Format the lines of the records below as a numbered list, omitting any blank lines. Leave the pictures out of your answer.
** BEGIN RECORDED DATA **
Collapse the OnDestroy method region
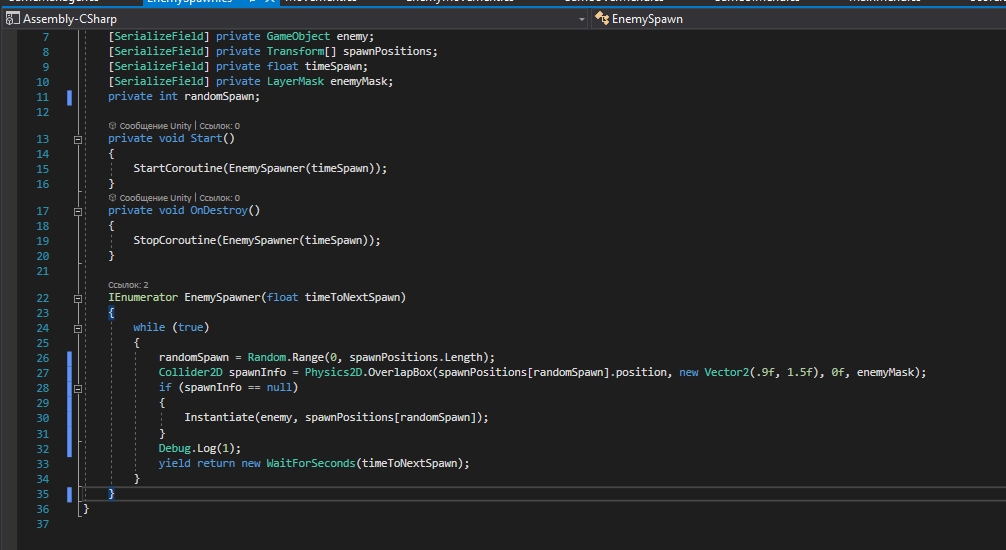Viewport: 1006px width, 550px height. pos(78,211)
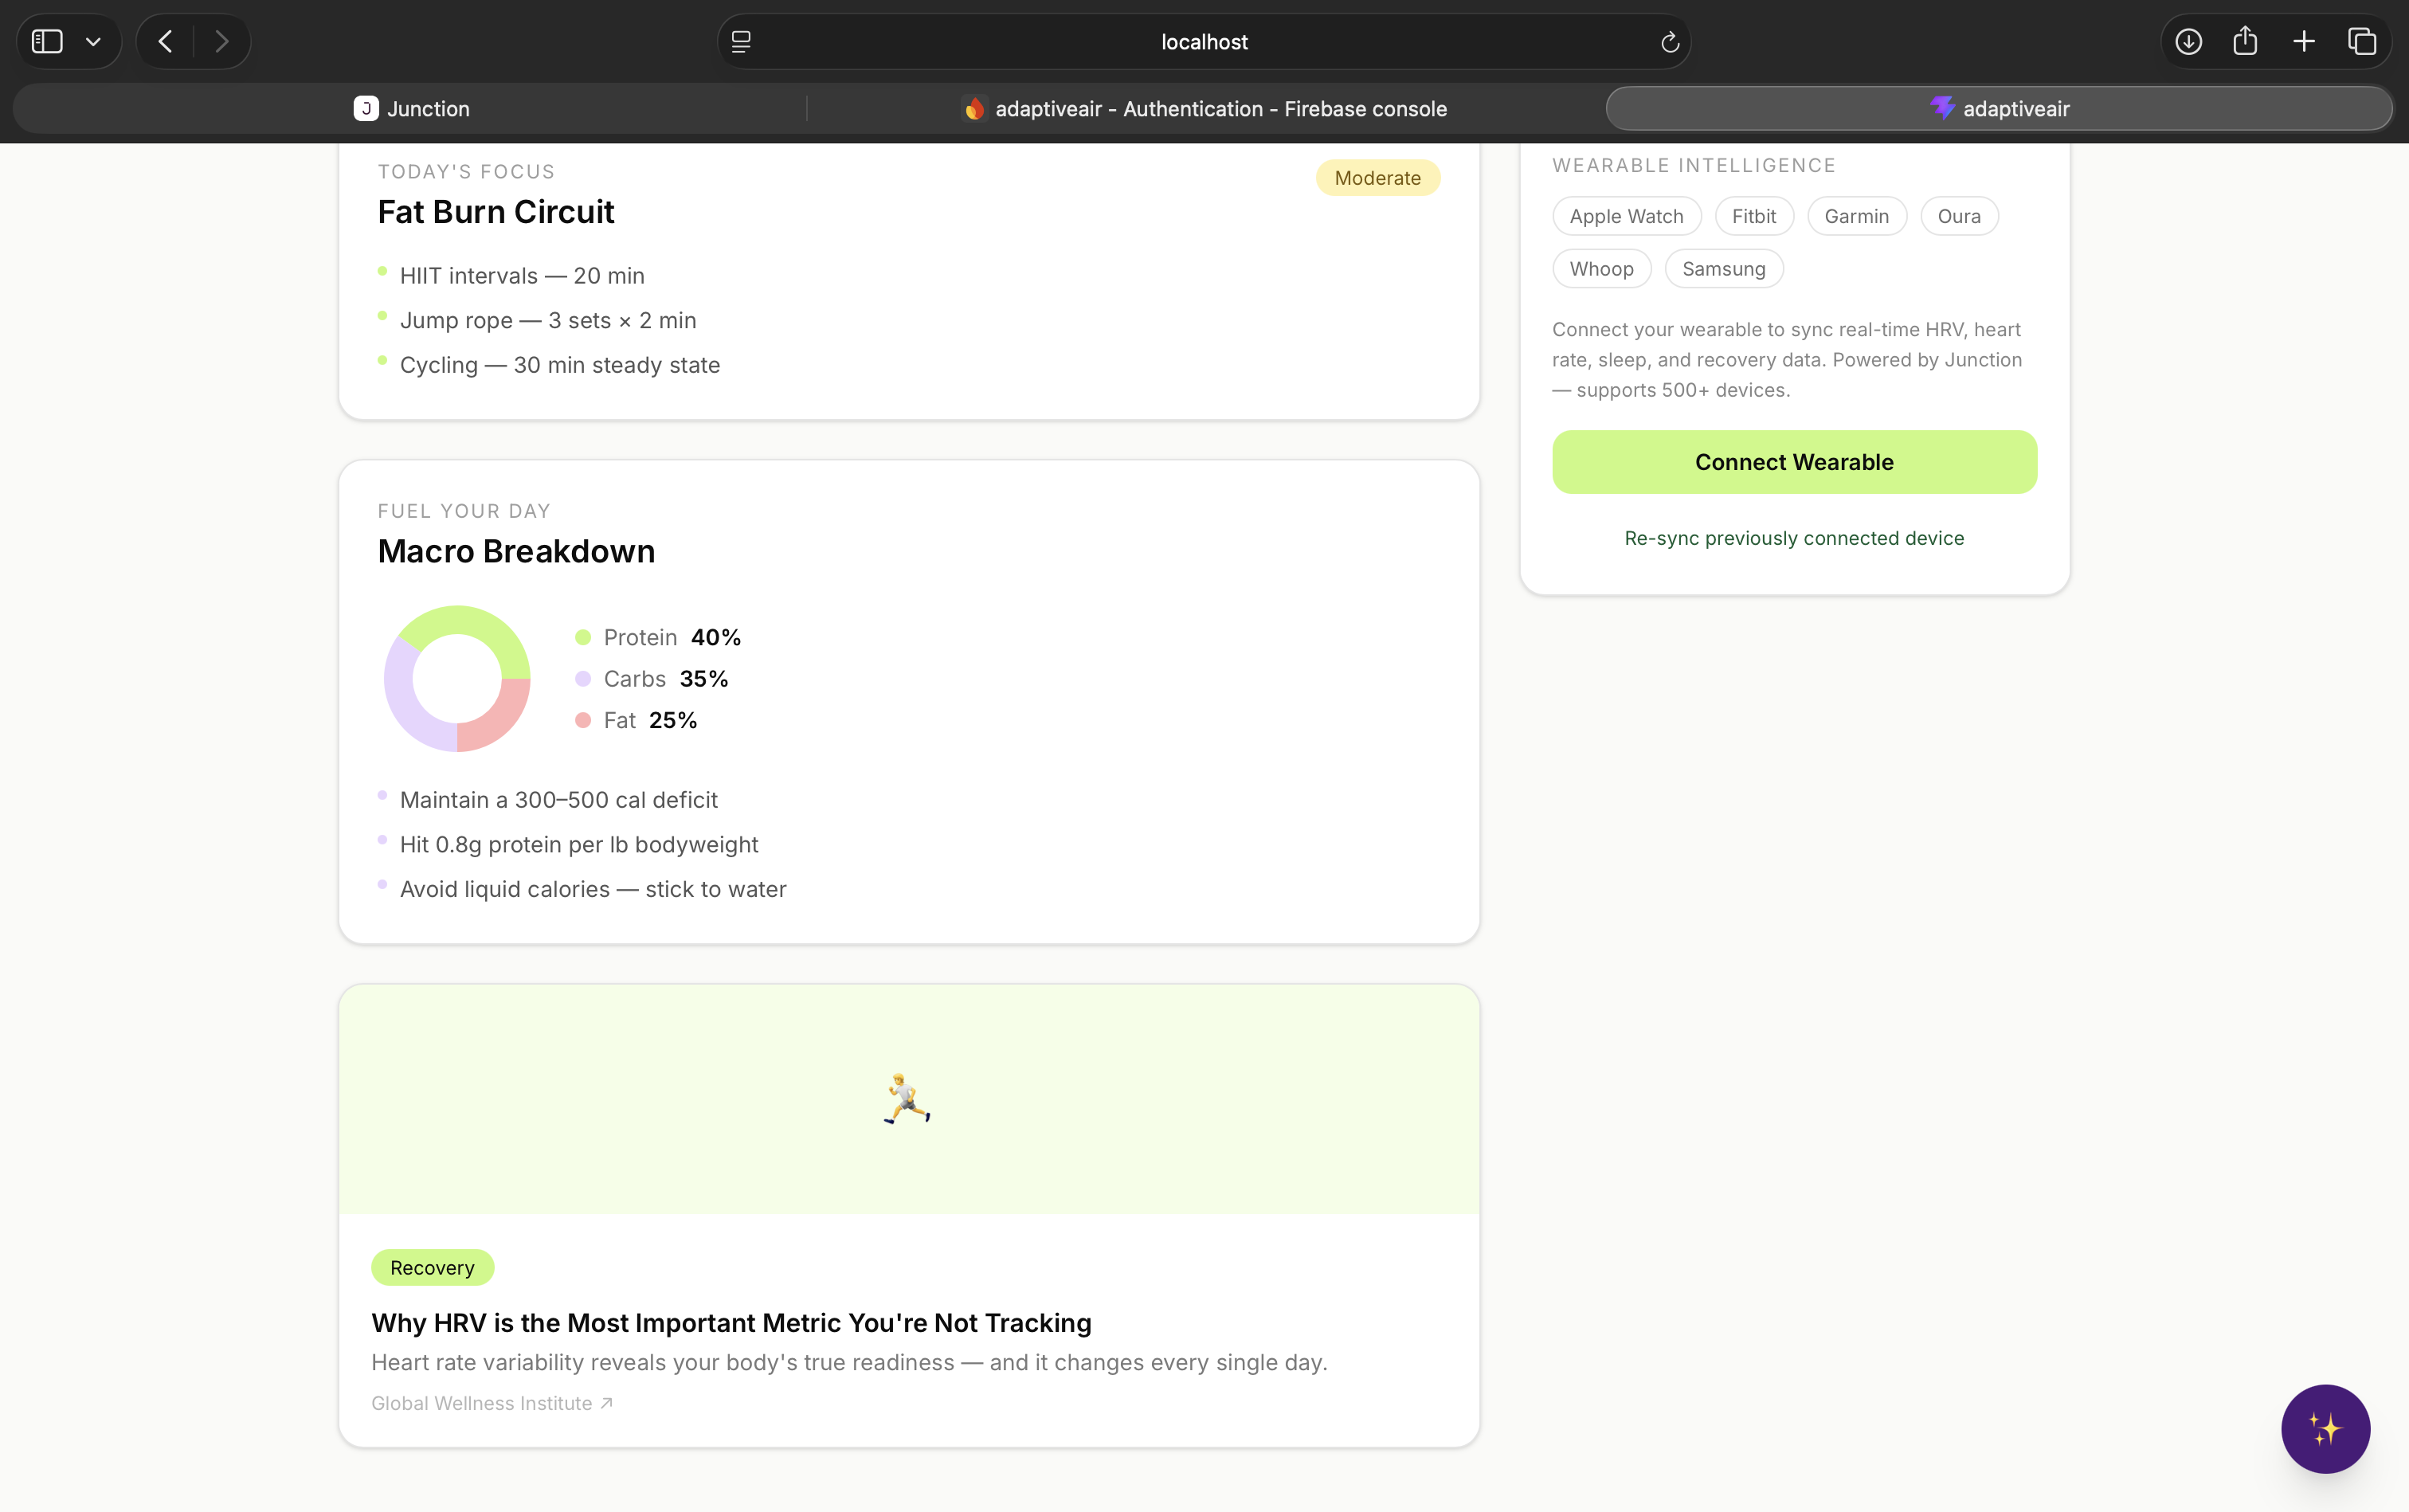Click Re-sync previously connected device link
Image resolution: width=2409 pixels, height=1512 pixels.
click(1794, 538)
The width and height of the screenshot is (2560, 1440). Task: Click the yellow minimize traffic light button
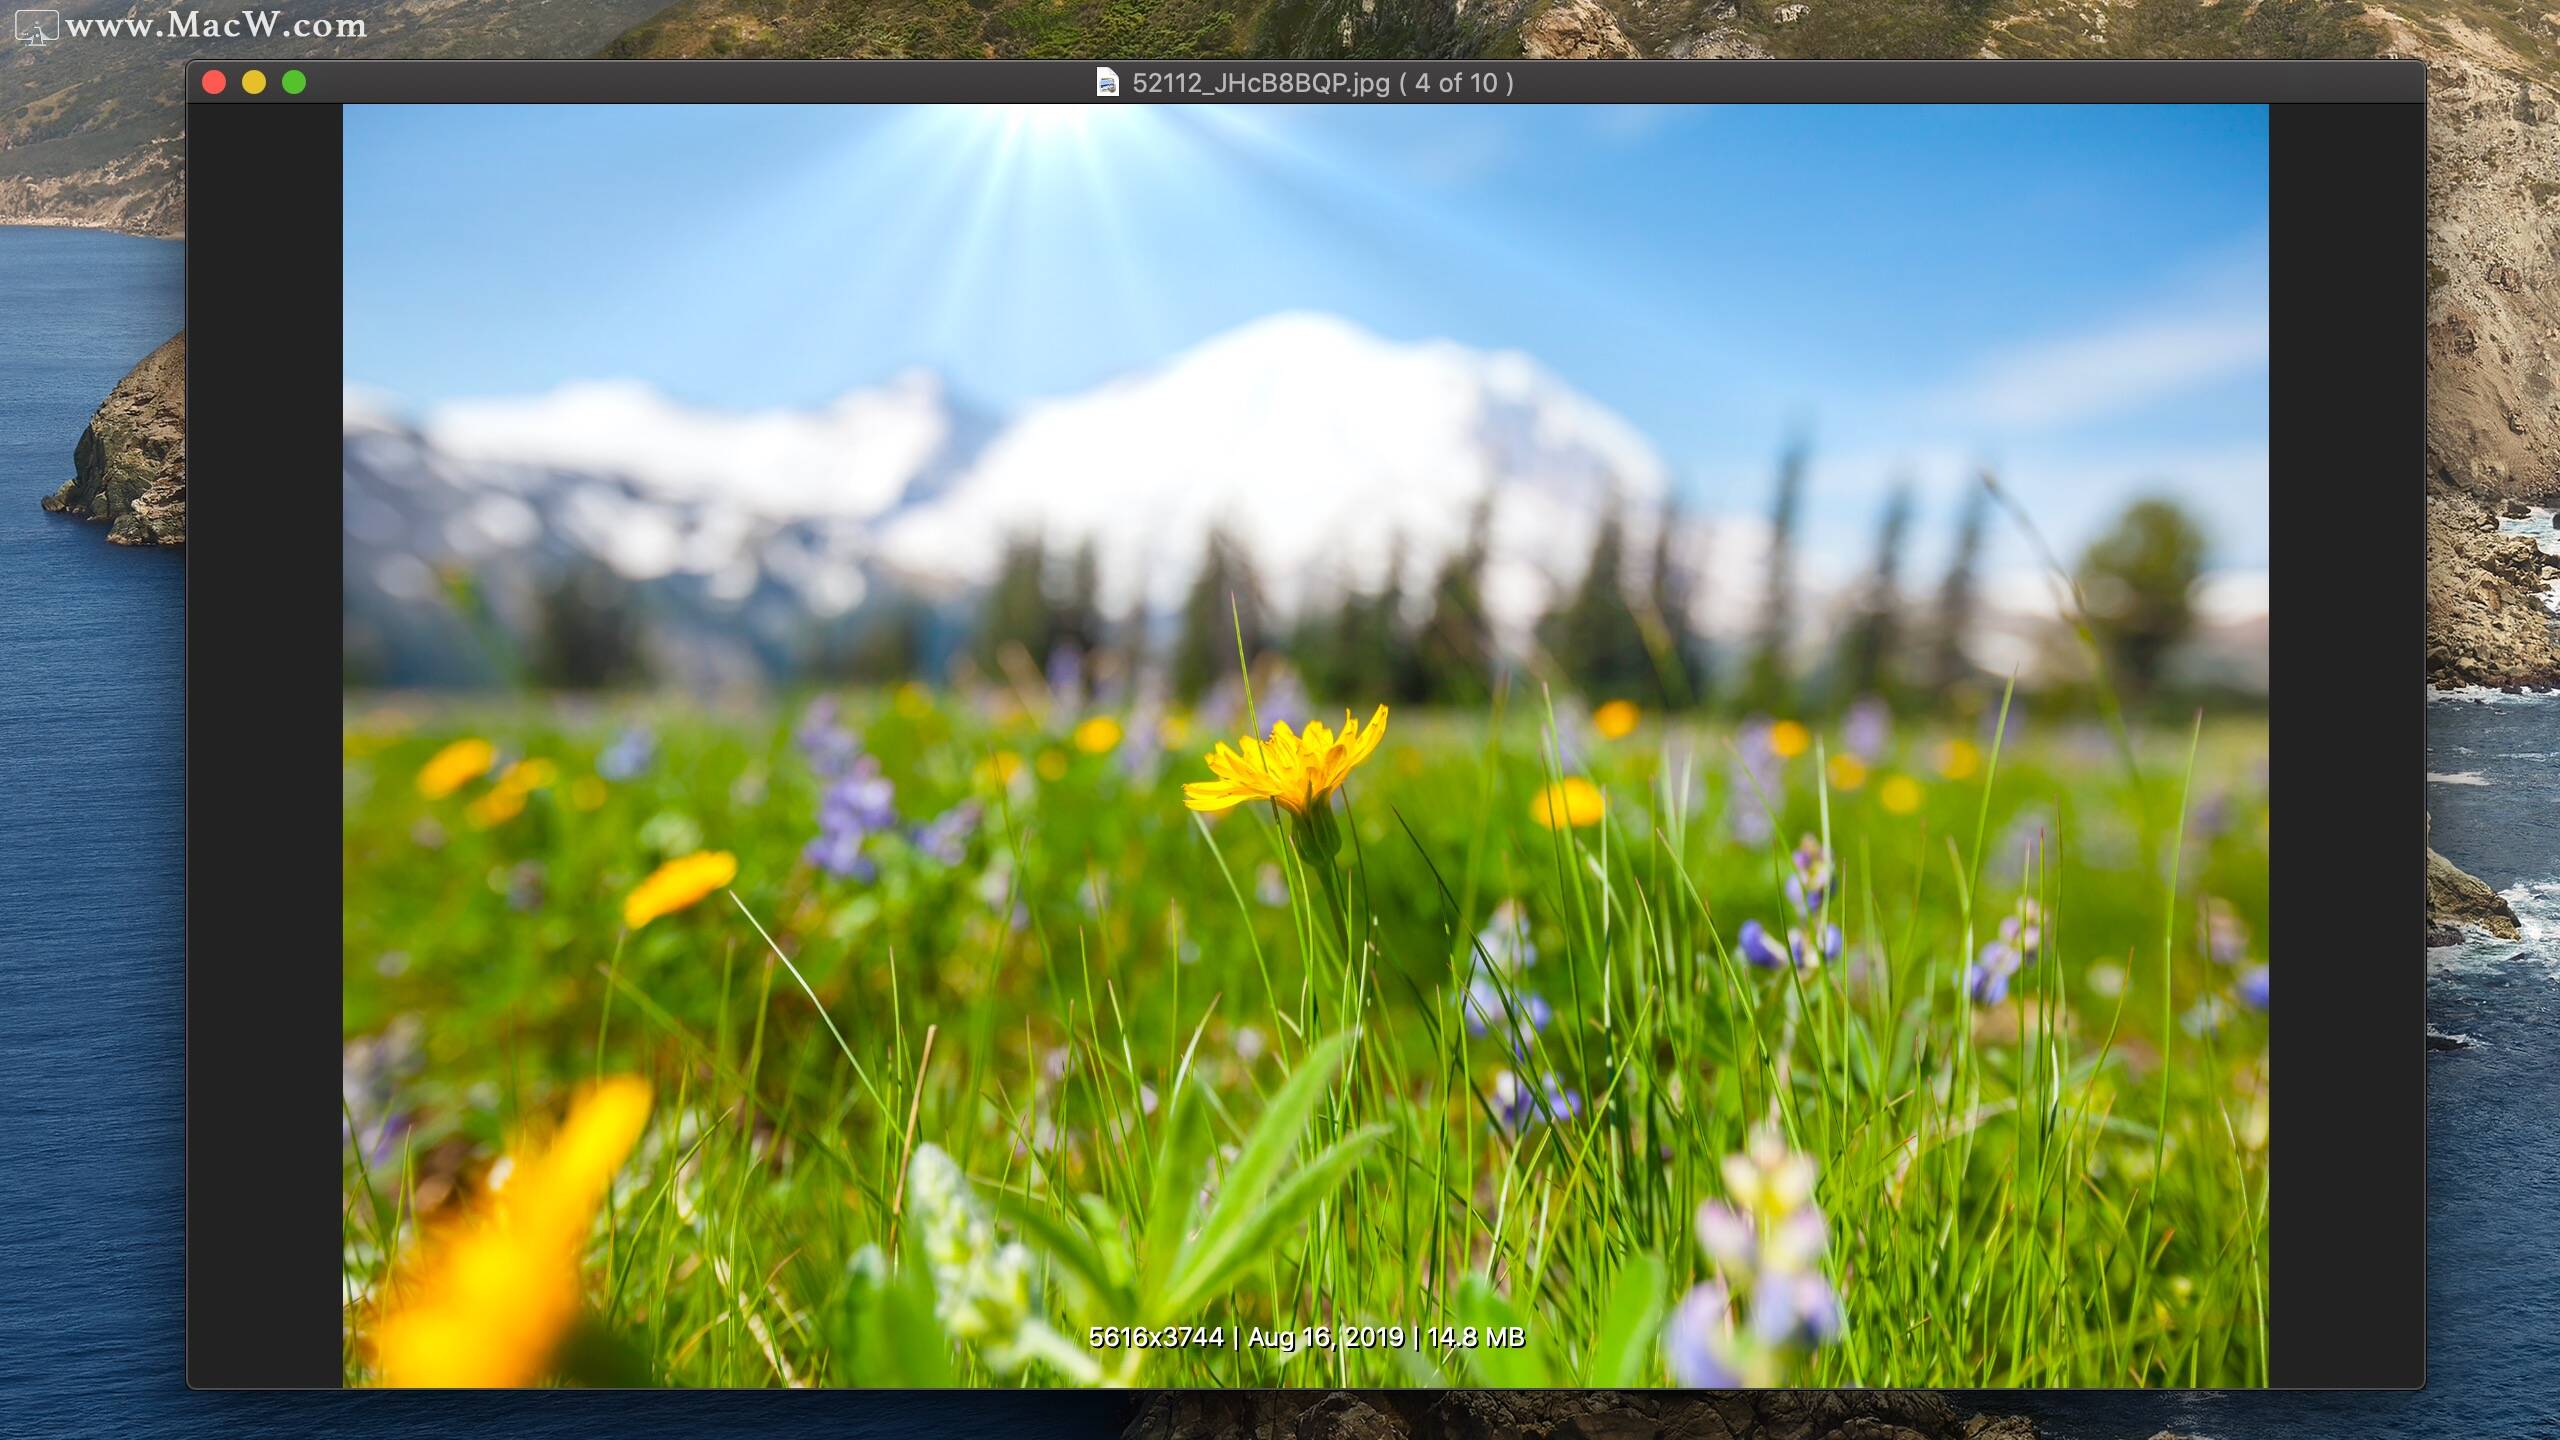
** END RECORDED DATA **
[RESPONSE BELOW]
1. Collapse the OnDestroy method region
2. Viewport: 1006px width, 550px height. pos(78,211)
3. Click Re-sync previously connected device link
4. Image resolution: width=2409 pixels, height=1512 pixels.
5. click(1794, 538)
6. The width and height of the screenshot is (2560, 1440). Task: Click the yellow minimize traffic light button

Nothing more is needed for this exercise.